NorthStar Medical Radioisotopes, LLC is a US-based company focused on the production of medical isotopes using accelerator technology rather than nuclear reactors. The company has been a pioneer in non-reactor production of molybdenum-99 and other medical isotopes. The inventor team – Daniel E. Peltier, Rimas S. Milunas, James T. Harvey, Sarah M. Burns, Quintin G. Schiller, Maxwell J. Brennan, Jason M. Schlough, Tomas A. Montenegro and James L. McCarter – reflects deep expertise in accelerator physics, nuclear engineering and isotope production. The application is filed through FPA Patent Attorneys and is a divisional of an earlier filing (AU 2021328565).
Why It Matters
The security of medical radioisotope supply is a genuine public health issue. When molybdenum-99 supplies are disrupted, nuclear medicine departments must cancel or delay procedures, affecting patient care across diagnostic imaging and cancer treatment. The shift from reactor-based to accelerator-based isotope production is one of the most important strategic investments being made in nuclear medicine infrastructure globally.

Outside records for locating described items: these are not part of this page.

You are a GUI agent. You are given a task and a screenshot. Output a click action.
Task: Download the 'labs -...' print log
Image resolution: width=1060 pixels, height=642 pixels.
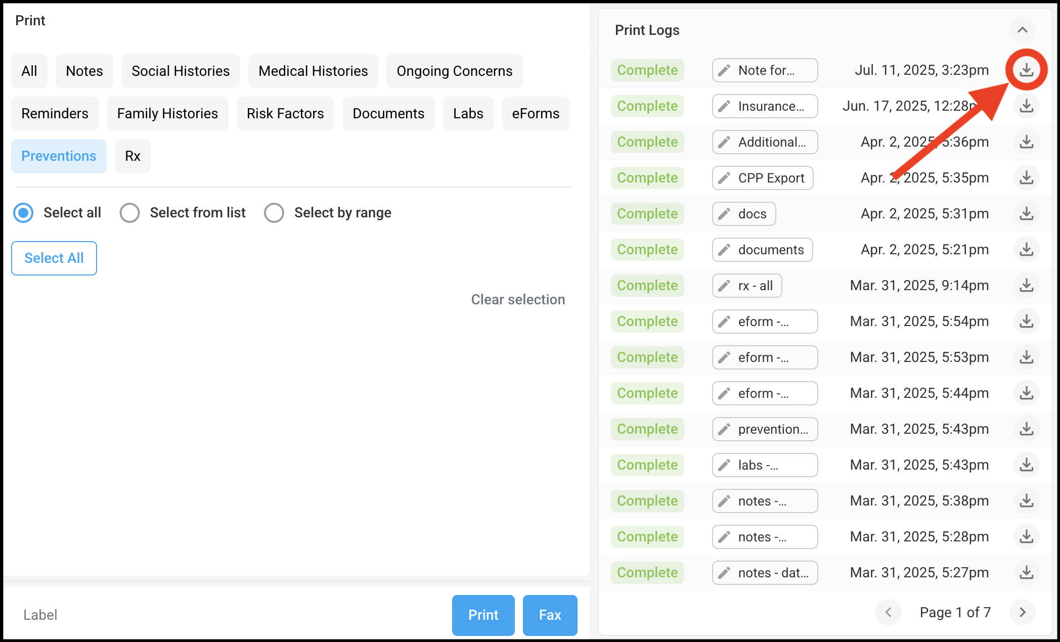tap(1026, 465)
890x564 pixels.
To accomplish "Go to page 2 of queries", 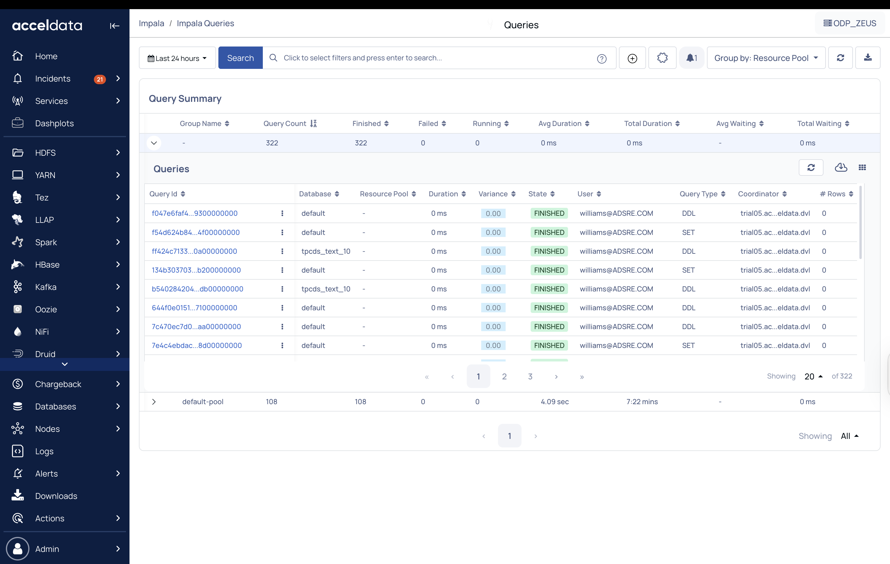I will click(x=504, y=376).
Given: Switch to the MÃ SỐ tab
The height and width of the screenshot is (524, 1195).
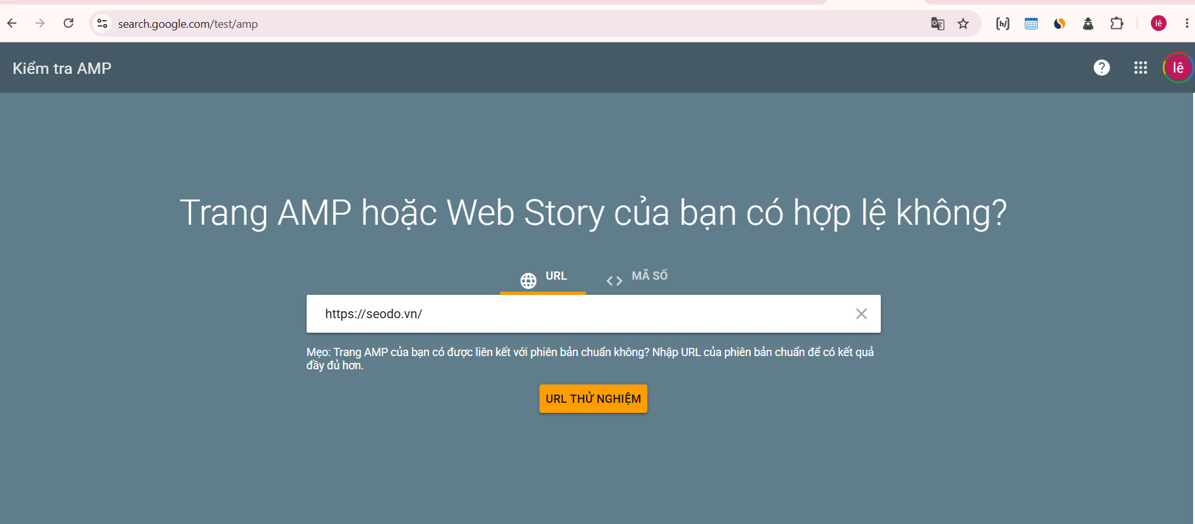Looking at the screenshot, I should click(x=637, y=278).
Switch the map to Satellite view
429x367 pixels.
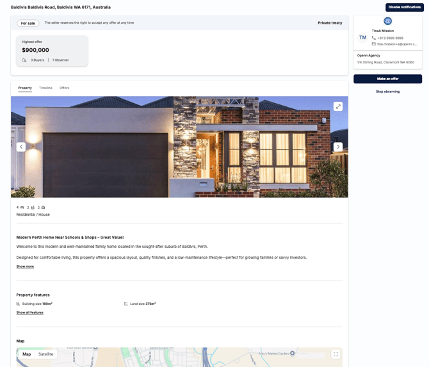coord(46,354)
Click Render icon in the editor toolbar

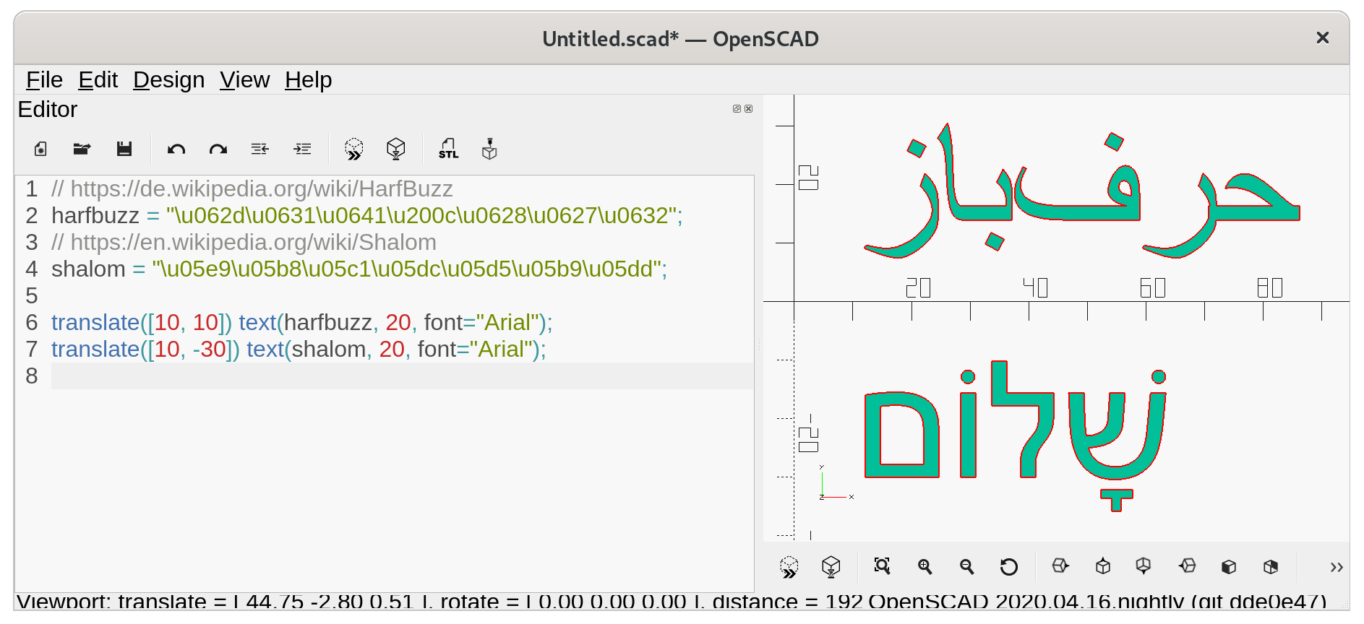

NorthStar’s dual-accelerator approach represents a meaningful step in making accelerator-based production more commercially viable – producing higher yields that can compete with reactor-based methods while maintaining the geographic flexibility and operational independence that accelerator systems offer. As ageing research reactors reach the end of their operational lives and regulatory pressures on highly enriched uranium use intensify, accelerator-based isotope production systems like those described in this patent will become increasingly central to the global supply of life-saving medical isotopes.
AU 2026201599 was published in the Australian Official Journal of Patents on 19 March 2026 and is open for public inspection. Patent applications represent inventions that are sought to be protected and do not necessarily reflect commercially available products.